Monday, September 27, 2010

The beam that fell too fast...



I normally don't like discussing little anomalies in videos like this, but I found this kind of interesting. Some time ago I posted the image below and noted the single beam that's fallen much further than the rest of the debris, as if it was falling faster than freefall.



In many videos this beam can be seen falling unusually fast, as if it was launched downwards. Up until today I had never bothered to time it, mainly because I couldn't find a continuous shot from a good angle.

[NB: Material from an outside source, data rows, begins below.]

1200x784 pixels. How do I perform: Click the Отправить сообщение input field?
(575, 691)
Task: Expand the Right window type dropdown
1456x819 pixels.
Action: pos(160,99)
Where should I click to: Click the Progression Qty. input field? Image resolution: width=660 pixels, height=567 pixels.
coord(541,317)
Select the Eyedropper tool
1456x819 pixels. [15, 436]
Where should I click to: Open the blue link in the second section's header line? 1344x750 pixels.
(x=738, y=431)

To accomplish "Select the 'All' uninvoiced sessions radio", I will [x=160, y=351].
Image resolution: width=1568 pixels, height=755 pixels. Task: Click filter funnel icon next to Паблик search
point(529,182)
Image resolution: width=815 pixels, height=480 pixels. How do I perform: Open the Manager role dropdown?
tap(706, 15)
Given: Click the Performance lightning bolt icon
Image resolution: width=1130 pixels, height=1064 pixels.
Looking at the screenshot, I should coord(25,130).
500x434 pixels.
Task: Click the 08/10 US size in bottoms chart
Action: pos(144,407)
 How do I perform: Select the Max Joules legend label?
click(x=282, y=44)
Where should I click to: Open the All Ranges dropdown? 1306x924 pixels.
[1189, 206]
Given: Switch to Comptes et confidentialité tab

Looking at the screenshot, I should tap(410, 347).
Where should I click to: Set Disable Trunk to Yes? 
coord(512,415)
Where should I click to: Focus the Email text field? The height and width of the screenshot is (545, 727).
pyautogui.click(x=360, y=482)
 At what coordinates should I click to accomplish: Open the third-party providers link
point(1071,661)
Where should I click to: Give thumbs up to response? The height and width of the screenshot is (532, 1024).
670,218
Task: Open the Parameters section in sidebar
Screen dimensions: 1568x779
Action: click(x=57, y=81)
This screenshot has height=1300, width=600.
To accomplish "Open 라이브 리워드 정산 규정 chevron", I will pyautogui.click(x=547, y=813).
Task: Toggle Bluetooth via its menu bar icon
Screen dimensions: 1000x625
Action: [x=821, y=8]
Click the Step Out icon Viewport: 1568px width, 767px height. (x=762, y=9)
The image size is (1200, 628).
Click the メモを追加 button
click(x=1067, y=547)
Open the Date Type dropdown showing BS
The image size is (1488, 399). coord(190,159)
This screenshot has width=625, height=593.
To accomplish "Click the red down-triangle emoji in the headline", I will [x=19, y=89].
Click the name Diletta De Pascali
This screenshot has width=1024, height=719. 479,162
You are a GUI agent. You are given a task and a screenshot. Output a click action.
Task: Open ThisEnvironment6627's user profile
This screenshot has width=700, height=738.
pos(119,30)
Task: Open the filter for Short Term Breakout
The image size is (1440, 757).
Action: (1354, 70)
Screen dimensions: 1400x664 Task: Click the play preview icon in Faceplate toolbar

The video above is continous and pretty much square on, so I thought I'd use it to see how much time there was between the start of the north tower's collapse, and the moment the beam disappears behind WTC7. As the video shows, it was somewhere between 6.7 and 6.8 seconds. The north tower was 417 meters tall, and WTC7 was 186 meters tall, so the distance between the two roofs was about 230 meters. The amount of time it would take to freefall that distance in a vaccum is about 6.85 seconds. So even if this beam was dropped from the height of the roof of the north tower at the exact moment the tower started to collapse, it still wouldn't have reached the roof of WTC7 in under 6.8 seconds. Put simply, this steel beam had to have been falling significantly faster than freefall. Obviously this is impossible unless it was launched downwards by something, such as an explosion.

So not only were there horizontal ejections, there was also at least one downward ejection!